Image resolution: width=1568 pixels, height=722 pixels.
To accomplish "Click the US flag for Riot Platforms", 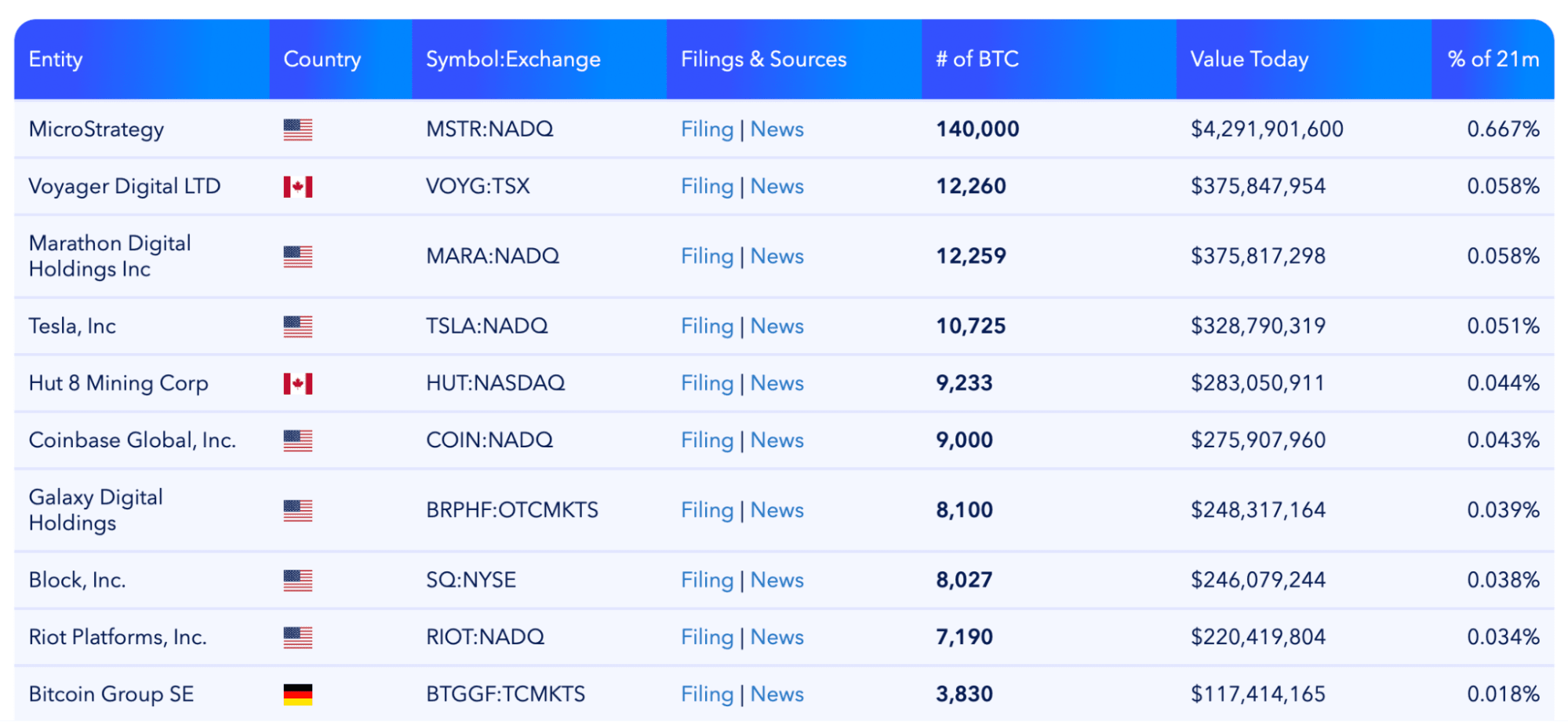I will (x=298, y=637).
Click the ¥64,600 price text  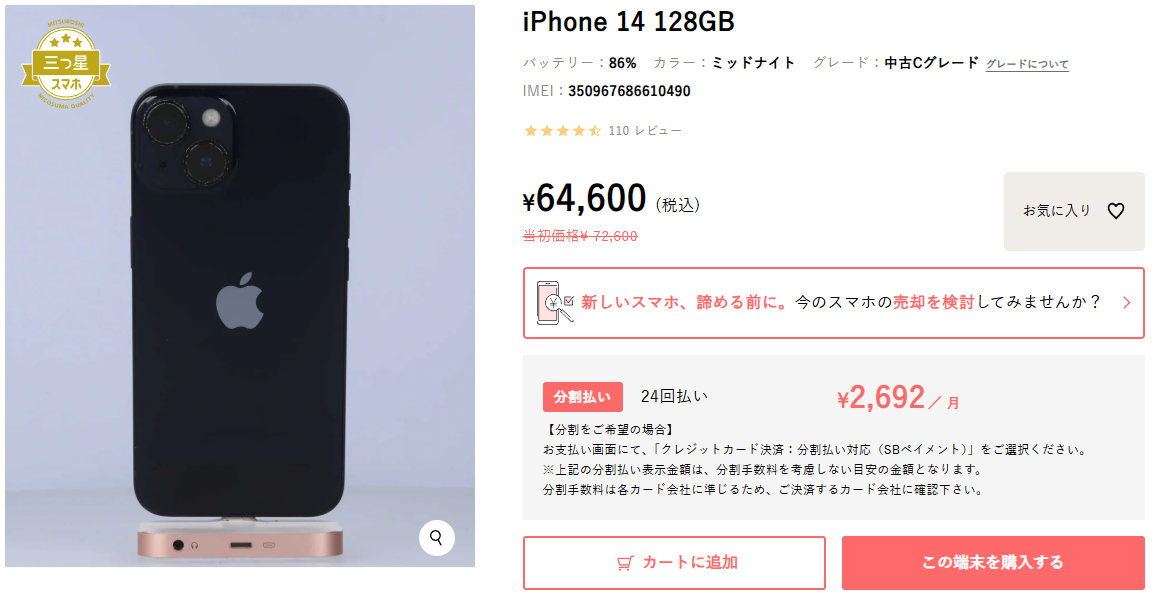[x=585, y=199]
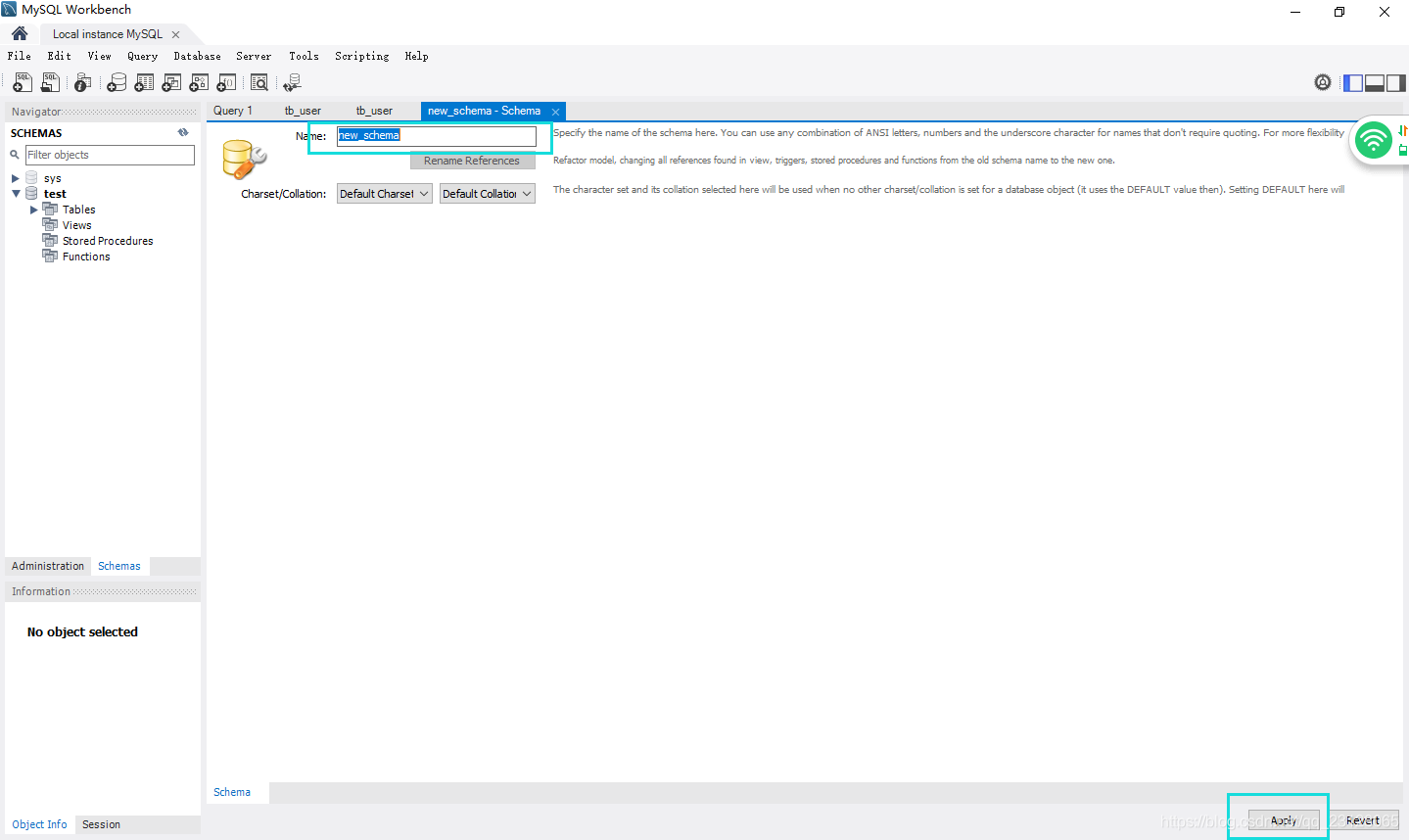Create a new SQL tab
The height and width of the screenshot is (840, 1409).
(22, 82)
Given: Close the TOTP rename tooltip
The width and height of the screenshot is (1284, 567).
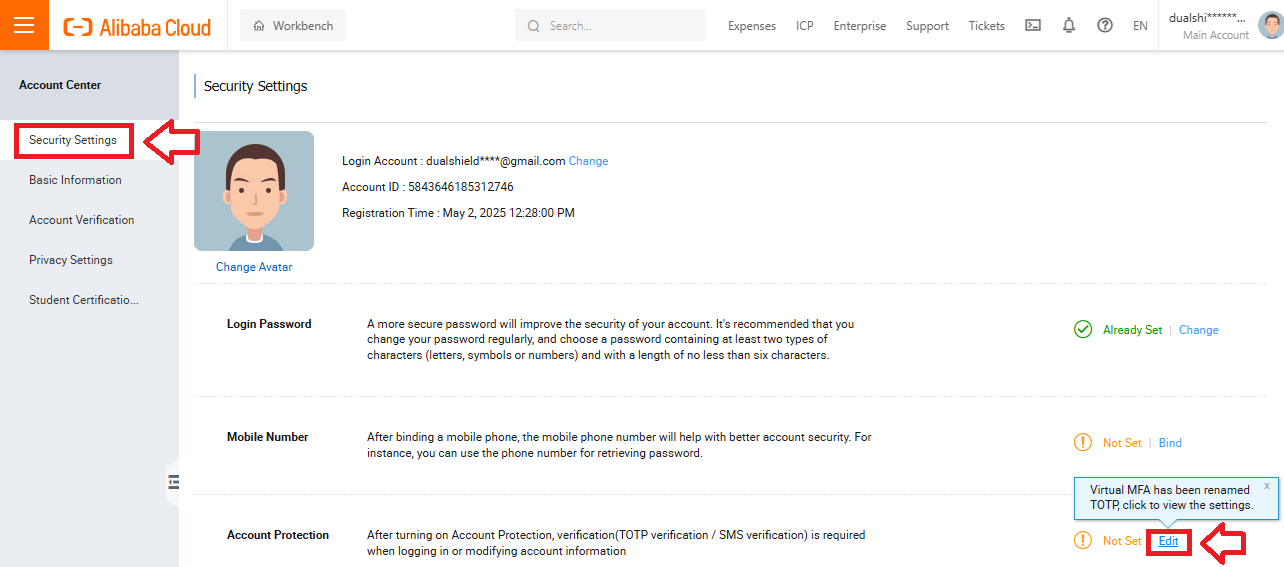Looking at the screenshot, I should point(1266,486).
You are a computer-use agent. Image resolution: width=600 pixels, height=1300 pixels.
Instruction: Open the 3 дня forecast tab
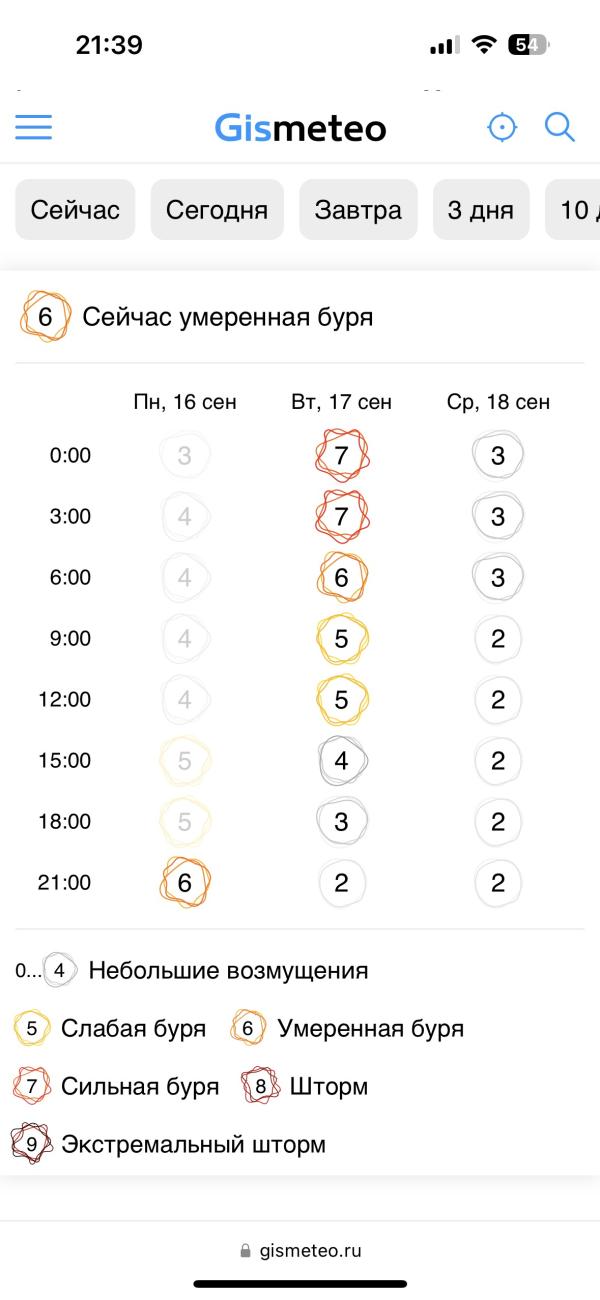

= TASK TO CARRY OUT =
Write out an exact reproduction of the lines from the line that holds "Given: Close the TOTP rename tooltip" to the bottom of the listing above, both ends included. Exclude pictures.

= SOLUTION =
Given: Close the TOTP rename tooltip
The width and height of the screenshot is (1284, 567).
Looking at the screenshot, I should point(1266,486).
You are a computer-use agent. Image resolution: width=600 pixels, height=1300 pixels.
Instruction: Open the 3 дня forecast tab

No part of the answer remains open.